Close family members of mine attempted suicide, and it’s the scariest feeling in the world, wondering if the person will pull the trigger. I too at one time was very suicidal. I can sympathize with people not wanting to live. Too many obstacles, too many brick walls and not having the strength or the will to tackle them, and eventually blaming God and blaming others.

This being my experience I came to the conclusion that nobody was to blame and that most of the time it was self-pity, and this self-pity led me to believe I was worthless. But thank God, I came to my senses. If I had succeeded in those attempts I wouldn’t have moved those extra few steps forward to realize I do matter, and that life for me will not change unless I make it happen for me. I want to share a very traumatizing moment I experienced and how my two youngest children and I cheated death by just a few minutes, and how this experience changed me and helped me view life as a gift that was given to me by the Creator.

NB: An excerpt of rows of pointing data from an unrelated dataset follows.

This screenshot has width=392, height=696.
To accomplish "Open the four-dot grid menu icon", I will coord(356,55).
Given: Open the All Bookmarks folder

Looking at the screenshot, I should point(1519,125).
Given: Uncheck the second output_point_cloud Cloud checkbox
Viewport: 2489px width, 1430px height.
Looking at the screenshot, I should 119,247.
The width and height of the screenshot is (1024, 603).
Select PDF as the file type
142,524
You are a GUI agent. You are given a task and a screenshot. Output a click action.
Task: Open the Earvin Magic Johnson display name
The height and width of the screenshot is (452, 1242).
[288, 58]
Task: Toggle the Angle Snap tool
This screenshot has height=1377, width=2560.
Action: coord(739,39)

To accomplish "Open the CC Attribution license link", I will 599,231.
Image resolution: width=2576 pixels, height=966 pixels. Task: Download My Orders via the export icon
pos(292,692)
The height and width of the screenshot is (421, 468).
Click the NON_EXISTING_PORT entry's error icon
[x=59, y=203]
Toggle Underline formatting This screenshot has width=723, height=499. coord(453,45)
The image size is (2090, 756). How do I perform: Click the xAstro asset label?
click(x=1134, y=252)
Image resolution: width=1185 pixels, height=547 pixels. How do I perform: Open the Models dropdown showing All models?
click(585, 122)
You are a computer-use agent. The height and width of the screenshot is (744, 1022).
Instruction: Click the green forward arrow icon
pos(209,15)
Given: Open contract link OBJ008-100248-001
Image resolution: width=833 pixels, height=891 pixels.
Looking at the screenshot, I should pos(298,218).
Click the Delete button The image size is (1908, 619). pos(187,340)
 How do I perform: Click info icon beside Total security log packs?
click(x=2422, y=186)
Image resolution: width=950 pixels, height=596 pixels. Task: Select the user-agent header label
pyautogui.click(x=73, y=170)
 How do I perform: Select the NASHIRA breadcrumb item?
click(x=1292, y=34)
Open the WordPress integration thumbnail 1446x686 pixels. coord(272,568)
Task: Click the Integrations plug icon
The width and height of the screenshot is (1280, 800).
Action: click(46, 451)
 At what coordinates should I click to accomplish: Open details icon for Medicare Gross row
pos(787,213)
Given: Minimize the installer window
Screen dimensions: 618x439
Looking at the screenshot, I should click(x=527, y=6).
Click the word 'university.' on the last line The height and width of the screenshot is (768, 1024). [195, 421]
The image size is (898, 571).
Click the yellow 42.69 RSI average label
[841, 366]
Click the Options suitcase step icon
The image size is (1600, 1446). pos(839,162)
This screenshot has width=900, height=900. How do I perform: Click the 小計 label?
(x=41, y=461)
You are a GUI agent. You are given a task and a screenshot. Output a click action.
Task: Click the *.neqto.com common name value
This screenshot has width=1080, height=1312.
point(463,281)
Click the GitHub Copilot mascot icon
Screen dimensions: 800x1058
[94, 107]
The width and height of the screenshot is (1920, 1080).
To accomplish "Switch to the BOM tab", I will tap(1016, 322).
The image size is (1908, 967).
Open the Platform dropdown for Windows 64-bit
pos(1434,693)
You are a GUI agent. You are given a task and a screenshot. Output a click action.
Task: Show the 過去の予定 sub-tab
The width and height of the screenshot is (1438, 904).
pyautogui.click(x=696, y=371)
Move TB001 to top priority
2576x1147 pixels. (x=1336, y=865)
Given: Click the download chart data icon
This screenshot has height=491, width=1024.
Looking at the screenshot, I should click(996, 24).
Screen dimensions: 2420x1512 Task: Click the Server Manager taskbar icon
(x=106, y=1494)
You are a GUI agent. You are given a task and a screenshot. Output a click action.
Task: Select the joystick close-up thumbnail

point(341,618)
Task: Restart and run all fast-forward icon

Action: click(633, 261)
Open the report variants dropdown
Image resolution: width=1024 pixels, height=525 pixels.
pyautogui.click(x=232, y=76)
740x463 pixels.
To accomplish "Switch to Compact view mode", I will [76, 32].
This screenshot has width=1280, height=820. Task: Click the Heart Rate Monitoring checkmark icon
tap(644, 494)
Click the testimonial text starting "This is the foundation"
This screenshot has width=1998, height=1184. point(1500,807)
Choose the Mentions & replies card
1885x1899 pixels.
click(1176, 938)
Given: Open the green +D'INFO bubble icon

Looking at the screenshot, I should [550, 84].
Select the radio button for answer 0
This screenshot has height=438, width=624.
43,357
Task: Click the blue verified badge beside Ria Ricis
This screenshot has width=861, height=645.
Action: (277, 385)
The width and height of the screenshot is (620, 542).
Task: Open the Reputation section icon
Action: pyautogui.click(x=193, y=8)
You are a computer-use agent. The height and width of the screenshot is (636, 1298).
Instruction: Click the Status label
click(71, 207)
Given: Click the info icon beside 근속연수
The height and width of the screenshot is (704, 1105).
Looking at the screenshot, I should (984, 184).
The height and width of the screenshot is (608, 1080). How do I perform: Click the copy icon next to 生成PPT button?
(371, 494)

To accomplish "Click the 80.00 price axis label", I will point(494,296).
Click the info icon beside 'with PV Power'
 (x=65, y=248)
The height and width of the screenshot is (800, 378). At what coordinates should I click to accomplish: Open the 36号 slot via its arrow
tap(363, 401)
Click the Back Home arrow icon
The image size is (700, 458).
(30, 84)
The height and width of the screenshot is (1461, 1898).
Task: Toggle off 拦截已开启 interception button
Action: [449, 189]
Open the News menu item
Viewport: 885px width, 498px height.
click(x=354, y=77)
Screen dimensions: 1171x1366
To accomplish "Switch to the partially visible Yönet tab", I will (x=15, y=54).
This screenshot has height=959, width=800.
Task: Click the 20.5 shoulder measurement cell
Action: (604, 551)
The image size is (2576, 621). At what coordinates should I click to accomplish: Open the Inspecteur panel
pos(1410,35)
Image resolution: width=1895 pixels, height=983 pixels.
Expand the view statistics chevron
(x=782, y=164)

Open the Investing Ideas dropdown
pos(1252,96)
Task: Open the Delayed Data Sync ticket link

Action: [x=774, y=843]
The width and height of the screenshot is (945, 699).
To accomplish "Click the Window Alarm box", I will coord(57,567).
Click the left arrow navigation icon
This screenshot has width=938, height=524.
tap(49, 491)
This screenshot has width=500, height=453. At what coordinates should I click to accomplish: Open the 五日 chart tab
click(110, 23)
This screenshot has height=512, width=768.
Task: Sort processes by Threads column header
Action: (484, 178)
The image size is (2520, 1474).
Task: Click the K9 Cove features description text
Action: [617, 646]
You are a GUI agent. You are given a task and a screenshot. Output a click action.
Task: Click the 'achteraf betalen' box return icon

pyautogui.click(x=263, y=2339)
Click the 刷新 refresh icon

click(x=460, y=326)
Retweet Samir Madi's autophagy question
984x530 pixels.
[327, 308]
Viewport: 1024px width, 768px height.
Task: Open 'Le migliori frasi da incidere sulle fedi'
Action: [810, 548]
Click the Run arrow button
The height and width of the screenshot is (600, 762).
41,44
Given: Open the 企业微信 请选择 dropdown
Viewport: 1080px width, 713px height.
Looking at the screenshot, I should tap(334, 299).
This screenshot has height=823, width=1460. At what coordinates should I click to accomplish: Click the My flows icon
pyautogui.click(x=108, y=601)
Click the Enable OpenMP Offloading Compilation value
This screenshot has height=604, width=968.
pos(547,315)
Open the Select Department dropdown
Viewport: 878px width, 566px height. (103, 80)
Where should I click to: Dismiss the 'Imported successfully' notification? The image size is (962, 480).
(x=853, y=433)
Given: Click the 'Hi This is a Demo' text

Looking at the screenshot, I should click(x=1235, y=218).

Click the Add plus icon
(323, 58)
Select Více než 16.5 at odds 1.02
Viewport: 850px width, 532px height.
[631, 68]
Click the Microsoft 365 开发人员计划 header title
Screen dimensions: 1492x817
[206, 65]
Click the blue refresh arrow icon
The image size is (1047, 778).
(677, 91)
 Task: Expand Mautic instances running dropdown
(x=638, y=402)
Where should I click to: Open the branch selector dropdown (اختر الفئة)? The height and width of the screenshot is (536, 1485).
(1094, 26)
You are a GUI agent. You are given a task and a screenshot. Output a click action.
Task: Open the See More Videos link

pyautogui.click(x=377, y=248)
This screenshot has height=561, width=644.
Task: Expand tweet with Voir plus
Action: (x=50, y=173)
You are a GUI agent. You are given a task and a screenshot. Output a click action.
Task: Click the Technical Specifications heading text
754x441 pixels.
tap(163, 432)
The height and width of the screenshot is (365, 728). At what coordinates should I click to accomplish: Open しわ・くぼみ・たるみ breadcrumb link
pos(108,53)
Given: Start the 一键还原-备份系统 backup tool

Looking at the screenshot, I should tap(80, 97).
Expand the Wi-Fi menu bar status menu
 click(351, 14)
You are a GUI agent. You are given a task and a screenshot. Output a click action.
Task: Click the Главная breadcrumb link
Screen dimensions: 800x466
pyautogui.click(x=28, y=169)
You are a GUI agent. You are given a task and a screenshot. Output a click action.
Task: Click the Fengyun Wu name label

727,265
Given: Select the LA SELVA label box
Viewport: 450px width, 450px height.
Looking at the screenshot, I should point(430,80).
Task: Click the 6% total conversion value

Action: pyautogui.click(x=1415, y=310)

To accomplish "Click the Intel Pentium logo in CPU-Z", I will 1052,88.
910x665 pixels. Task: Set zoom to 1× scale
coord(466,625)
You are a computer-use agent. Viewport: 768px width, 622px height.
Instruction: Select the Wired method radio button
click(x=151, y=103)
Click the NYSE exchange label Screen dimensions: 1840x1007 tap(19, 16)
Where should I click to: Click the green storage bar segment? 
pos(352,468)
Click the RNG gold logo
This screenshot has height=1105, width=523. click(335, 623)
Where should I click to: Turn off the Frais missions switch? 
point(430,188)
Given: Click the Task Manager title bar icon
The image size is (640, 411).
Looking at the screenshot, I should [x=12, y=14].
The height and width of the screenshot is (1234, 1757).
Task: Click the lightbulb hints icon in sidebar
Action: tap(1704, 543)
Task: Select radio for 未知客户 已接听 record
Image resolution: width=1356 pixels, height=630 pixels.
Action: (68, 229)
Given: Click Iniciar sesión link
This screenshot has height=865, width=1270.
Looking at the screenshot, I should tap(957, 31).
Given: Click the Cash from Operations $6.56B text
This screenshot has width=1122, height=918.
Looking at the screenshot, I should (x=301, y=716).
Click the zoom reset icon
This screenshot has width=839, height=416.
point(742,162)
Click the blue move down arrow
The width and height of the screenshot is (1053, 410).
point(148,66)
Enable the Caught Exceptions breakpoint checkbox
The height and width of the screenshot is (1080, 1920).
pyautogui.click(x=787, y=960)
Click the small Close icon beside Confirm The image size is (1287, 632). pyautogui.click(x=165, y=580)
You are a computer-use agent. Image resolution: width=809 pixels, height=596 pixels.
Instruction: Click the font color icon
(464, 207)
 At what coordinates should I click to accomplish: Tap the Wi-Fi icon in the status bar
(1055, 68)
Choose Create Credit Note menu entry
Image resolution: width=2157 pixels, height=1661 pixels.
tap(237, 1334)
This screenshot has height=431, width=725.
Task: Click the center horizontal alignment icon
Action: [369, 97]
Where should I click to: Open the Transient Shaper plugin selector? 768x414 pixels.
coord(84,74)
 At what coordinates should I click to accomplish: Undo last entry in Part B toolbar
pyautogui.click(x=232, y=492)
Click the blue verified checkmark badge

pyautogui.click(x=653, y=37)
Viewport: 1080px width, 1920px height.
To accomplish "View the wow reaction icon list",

On the day of February 24, 1999, at 9 a.m. a fire arose in our home. Unfortunately, because of my carelessness I left matches lying around, and my two youngest children, Christine, age 4, and Jordan, age 3 at the time, were playing with the matches and started a fire in our living room. My daughter came running into the bedroom holding her brother’s hand, saying there was a fire. I immediately ran out of the bedroom holding both their hands, thinking I could put out the fire. But the fire burnt so wildly, it was as though the trailer was a piece of paper. We ran back into the bedroom and I tried to break the window with the night table. I hit the window twice without it breaking and by then the fire was already in the room with us.

It took only a few seconds, perhaps one minute, for the fire to reach the door of the bedroom. I looked down at my children crying. My daughter so visible to me in all the black smoke seemed like she feared very little. I cried and told my children that we wouldn’t make it. The fire was intensely hot. This was going to make me give up. I was getting ready to put my arms around my babies and sit there until the fire took our lives. Suddenly I felt something in my heart, this love and will that would save my children and myself. I could not give up. My children were not going to die because I gave up, and I looked at the fire and yelled out, “You’re not taking my babies.”

I picked up that night table again and the window broke. The Creator gave me the strength through my children to break the window. A good Samaritan stood outside the window, but in my eyes an angel of God, Ronnie Snowboy, held me and my children, and to him I am thankful. My son suffered second-degree burns on his foot, my daughter a few cuts, and me, I got flown out to Montreal because I inhaled too much smoke, but the important thing was we were alright.

So you see when life gets you down and it seems too difficult to fix, don’t give up. When we run into obstacles just as I did with the fire, I challenged the fire – something that was more powerful than I – and I won. The gift of life that was given to us by the Creator is precious and it’s us that can make it better for ourselves. For me I had a choice to give up and risk the lives of myself and my children, but I chose not to give up and this is why I am here today, and this is why my children are here today. A good friend of mine shared a quote with me that was given to him by an Elder:

“Nothing is impossible if you put your heart into it, with will, determination and patience. If you pick one stone at a time you can move mountains.”

This quote was passed on to my friend. He passed it on to me. Now I am passing it on to you. Read it and use it whenever you’re feeling down. Perhaps it can help you in some way as it did my friend and I.